Parfois, certains projets voient très grand : c’est ainsi qu’un groupe chinois, Yida International Investment, a signé au mois de juin avec l’État insulaire d’Antigua et Barbuda, dans les Petites Antilles anglophones, un contrat portant sur l’aménagement d’un complexe hôtelier de 1300 chambres sur Guiana Island pour un montant de 2 milliards de dollars.

À une échelle moins industrielle, le haut de gamme du marché immobilier des îles n’est pas encore sur le radar prioritaire des individus fortunés de Chine, mais l’étude souligne leur intérêt nouveau pour l’acquisition de biens dans des destinations festives : Ibiza et la Sardaigne dans les eaux européennes, Hainan et Jeju à proximité.

La première est chinoise, située au sud du pays continent, tropicale et grande comme trois fois la Jamaïque. Hainan a été sélectionnée en 2010 par le gouvernement pour y développer un tourisme de niveau international avec des centres commerciaux, des complexes résidentiels et hôteliers, sans oublier les casinos. Les marinas aussi : la Française Delphine Lignières y organise depuis cinq ans un événement intitulé China Rendez-Vous où, sous les tropiques de cette Chine, l’industrie du luxe côtoie celle des super-yachts et des business-jets.

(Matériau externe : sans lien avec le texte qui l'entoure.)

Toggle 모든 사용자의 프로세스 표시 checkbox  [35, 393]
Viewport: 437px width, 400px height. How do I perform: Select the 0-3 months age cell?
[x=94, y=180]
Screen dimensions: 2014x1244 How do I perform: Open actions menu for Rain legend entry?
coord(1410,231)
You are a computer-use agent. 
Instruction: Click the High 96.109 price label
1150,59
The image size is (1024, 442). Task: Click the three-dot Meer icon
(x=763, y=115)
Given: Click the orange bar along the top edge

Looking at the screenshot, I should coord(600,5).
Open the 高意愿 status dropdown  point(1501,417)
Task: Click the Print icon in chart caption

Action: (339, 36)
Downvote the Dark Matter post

La deuxième est sud-coréenne, également située au large des côtes sud de son pays. Jeju a accueilli 1,8 million de visiteurs chinois en 2013, attirés par la beauté naturelle de ce bout de terre volcanique qui offre aussi des complexes hôteliers avec casinos. Mais le charme irrésistible de cette perle subtropicale n’est pas que exotique : son administration délivre en effet un passeport à toute personne ayant investi plus de 500.000 dollars sur une durée d’au moins cinq ans.

Aux Caraïbes, ce type de programme offrant une citoyenneté économique attirait surtout des investisseurs souhaitant se faire oublier ou, pis, s’improvisant banquiers offshore. Dans le cas de Jeju, l’idée est plutôt d’attirer des résidents secondaires aisés. Pour un pied-à-terre de vacances, Saint-Barth et Saint-Martin dans les Antilles françaises figurent toujours en bonne place dans le top 20 mondial du marché immobilier des îles.

Le premier agent du secteur pour toute la planète, Farhad Vladi, confirme également l’intérêt d’une clientèle chinoise et plus généralement asiatique pour sa spécialité. Avec toute la discrétion qui le caractérise, il se contente d’évoquer des transactions au Canada et à Fidji sans fournir plus de détail. Il préfère souligner une autre tendance positive : le rachat d’îles privées par des États ou des groupes de pression pour des raisons écologiques. L’écosystème de ces terres romancées, mêmes les plus reculées, finit toujours par refléter les nouvelles tendances des marchés globalisés.